21.10.14Rachel Martin

Displacement and Density

Introduction

• Animals are dosed by being given a specific volume of a test item (or control) formulation.

• Therefore, to ensure accurate dosing, formulations with a known w/v test item concentration (i.e. mg of test item per mL of formulation) need to be provided to the animal units.

• Two factors that can effect the accuracy of these formulations and that need to be considered when preparing them are:- Displacement- Density

Displacement

• Displacement occurs due to the amount of space or volume taken up by the solid test item and increases with concentration.

• At low concentrations, displacement will be minimal so it may not be necessary to take it into account when formulating.
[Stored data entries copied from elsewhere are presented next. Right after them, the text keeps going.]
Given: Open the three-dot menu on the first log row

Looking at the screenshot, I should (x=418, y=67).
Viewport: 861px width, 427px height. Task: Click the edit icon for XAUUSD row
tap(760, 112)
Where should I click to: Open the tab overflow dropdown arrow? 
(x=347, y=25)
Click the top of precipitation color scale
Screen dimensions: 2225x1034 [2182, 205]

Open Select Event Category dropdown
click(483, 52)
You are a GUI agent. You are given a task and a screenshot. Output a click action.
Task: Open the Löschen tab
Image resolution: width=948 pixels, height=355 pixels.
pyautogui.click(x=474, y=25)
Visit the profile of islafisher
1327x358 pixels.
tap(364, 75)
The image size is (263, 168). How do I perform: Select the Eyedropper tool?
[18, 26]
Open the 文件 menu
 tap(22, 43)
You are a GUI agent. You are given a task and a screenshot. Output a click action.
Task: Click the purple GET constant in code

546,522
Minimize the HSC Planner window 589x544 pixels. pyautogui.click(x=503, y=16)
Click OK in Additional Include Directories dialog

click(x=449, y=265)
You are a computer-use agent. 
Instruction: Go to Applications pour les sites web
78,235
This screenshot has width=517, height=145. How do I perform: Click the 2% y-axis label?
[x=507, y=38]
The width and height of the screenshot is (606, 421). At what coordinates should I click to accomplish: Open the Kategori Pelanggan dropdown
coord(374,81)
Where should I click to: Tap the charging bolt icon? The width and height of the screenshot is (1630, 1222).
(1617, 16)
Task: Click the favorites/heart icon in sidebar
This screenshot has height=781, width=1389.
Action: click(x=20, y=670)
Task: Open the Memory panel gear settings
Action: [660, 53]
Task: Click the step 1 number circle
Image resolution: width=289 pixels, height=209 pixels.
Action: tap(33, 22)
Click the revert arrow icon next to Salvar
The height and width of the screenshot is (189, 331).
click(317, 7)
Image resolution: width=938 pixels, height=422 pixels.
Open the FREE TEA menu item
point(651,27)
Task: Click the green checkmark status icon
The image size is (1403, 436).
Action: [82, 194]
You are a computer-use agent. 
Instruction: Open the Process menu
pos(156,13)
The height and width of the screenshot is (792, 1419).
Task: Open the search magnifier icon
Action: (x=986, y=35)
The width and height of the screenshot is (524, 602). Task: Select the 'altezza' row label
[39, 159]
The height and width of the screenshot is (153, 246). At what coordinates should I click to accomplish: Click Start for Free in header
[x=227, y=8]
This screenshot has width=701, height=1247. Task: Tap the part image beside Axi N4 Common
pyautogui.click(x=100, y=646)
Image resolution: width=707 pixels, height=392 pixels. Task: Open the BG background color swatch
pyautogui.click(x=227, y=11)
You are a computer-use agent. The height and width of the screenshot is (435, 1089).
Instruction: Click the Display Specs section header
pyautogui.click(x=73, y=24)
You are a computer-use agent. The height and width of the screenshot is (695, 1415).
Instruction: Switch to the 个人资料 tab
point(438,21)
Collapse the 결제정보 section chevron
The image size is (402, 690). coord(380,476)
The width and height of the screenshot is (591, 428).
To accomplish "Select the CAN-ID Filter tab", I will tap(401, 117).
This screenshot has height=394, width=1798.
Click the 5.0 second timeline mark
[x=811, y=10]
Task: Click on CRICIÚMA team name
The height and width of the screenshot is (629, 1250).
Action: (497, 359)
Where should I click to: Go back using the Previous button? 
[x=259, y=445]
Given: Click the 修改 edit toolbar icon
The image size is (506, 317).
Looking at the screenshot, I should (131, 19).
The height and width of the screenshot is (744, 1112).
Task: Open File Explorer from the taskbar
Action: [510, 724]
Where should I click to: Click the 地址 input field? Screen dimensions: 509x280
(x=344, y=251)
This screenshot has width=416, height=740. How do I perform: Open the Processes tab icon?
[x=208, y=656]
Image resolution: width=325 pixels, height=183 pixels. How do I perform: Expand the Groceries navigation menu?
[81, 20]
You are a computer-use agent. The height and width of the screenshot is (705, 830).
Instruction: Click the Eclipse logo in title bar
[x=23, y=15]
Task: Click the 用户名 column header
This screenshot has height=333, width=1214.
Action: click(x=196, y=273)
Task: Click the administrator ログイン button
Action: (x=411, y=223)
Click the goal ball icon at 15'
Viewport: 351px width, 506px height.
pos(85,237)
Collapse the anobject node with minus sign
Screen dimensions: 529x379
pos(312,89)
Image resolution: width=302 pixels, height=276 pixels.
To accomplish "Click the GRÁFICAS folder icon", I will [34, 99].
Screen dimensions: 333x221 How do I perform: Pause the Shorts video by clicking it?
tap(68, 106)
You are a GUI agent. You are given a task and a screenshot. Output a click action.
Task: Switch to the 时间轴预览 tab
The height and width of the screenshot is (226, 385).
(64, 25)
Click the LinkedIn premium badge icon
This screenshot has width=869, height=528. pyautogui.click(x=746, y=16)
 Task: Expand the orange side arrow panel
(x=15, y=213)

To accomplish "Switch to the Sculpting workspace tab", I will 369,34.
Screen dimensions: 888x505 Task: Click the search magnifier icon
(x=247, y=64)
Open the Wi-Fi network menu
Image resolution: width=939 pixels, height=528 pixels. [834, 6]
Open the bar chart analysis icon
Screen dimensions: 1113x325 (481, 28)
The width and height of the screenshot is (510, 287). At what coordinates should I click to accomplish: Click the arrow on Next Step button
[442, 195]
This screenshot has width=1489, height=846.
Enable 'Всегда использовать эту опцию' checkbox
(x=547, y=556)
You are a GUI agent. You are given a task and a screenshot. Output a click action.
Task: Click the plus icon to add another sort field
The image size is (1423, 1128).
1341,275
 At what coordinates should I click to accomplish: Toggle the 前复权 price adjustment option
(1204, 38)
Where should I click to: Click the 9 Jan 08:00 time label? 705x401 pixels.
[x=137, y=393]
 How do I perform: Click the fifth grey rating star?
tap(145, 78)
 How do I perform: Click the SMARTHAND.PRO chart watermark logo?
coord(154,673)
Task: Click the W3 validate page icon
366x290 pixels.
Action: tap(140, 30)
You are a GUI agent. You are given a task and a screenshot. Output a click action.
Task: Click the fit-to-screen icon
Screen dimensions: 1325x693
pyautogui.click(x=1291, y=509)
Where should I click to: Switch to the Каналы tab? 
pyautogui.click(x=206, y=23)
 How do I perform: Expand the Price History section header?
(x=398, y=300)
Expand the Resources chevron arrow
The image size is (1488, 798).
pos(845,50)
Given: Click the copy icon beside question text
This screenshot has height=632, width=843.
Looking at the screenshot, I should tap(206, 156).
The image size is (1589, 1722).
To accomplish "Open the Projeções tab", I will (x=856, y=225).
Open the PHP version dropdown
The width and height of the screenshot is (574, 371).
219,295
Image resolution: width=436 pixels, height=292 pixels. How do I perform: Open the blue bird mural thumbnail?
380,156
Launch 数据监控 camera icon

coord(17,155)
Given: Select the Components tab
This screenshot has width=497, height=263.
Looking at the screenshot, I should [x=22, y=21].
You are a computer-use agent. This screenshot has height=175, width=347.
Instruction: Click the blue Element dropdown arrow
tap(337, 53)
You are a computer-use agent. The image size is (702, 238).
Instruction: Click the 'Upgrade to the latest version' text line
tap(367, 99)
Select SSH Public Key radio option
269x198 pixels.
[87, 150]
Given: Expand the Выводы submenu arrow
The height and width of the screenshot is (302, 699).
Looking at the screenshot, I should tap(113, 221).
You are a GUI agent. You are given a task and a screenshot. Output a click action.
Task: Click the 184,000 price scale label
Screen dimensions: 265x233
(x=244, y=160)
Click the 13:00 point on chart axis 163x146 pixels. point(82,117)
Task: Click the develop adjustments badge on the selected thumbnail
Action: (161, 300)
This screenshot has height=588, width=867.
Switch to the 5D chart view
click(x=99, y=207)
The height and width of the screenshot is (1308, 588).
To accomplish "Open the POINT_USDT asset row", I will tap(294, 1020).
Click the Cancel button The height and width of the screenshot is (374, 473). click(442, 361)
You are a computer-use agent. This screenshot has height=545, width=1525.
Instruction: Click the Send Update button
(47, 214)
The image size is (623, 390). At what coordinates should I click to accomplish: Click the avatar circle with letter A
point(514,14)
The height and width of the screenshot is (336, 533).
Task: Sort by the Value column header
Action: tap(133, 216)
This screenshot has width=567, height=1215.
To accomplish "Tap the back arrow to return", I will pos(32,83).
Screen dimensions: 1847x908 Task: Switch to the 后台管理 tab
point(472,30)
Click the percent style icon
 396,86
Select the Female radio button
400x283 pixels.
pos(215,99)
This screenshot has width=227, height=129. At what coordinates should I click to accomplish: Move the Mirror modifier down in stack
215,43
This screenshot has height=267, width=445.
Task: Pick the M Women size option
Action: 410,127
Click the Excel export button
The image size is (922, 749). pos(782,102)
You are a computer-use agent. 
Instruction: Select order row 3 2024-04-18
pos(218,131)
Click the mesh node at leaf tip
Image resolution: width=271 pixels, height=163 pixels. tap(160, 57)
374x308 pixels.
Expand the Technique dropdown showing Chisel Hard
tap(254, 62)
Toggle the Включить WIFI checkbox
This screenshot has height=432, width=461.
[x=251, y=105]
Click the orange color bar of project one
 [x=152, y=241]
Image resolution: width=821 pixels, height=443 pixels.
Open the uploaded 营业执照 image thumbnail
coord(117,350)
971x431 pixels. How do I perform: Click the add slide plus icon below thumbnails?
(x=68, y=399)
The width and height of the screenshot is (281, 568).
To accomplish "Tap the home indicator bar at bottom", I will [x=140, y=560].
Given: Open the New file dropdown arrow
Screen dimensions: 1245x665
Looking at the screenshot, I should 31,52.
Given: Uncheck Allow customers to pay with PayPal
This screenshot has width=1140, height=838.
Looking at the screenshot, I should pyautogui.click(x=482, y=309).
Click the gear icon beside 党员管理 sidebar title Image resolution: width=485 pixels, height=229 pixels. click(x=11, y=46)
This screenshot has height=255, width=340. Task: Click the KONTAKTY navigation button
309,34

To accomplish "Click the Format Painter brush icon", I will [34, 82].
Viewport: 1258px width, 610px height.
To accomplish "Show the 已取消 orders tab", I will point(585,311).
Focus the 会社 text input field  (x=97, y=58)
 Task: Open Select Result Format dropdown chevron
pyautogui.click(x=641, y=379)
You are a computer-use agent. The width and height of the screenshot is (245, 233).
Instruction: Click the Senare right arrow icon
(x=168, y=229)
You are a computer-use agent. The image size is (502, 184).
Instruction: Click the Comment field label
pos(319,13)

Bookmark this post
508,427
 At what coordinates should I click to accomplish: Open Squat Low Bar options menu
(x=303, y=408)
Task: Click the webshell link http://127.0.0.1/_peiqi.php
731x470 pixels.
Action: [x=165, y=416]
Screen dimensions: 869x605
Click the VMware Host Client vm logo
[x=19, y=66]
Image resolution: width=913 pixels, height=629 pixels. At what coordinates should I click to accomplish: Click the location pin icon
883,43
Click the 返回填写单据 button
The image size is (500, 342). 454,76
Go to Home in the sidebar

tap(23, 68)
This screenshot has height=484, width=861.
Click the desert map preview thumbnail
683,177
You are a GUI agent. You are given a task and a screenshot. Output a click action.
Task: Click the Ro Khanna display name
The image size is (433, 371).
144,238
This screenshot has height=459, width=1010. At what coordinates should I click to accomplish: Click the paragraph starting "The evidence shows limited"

• More of a problem at high concentrations due to large amount of solid test item and should be taken into account:- e.g. if you add 1 litre of a vehicle to 200 g of test item the final volume will be greater than 1 litre and

thus the final test item concentration < 200 mg/mL.

Density• Density is mass per unit volume.

• If solid does not cause displacement then there must be an increase in density.

• Increases with concentration.

• Where possible, Formulation Sciences prefer to utilise density to enable formulation by weight, rather than volume, as we consider this to be more :- accurate.- practical.

• Likewise, it is often preferable to add specific volumes of vehicles by weight too.

Accuracy

• Error on a balance likely to be less than that on a measuring cylinder (limited by the precision). Warping of measuring cylinder over time can effect accuracy. Human error!

• Foam/froth formation at the surface can make it difficult to see the meniscus when making up to the final volume.

• Introduction of air into the preparation can lead to expansion of the volume and therefore errors when making up to volume (resulting in a more concentrated formulation).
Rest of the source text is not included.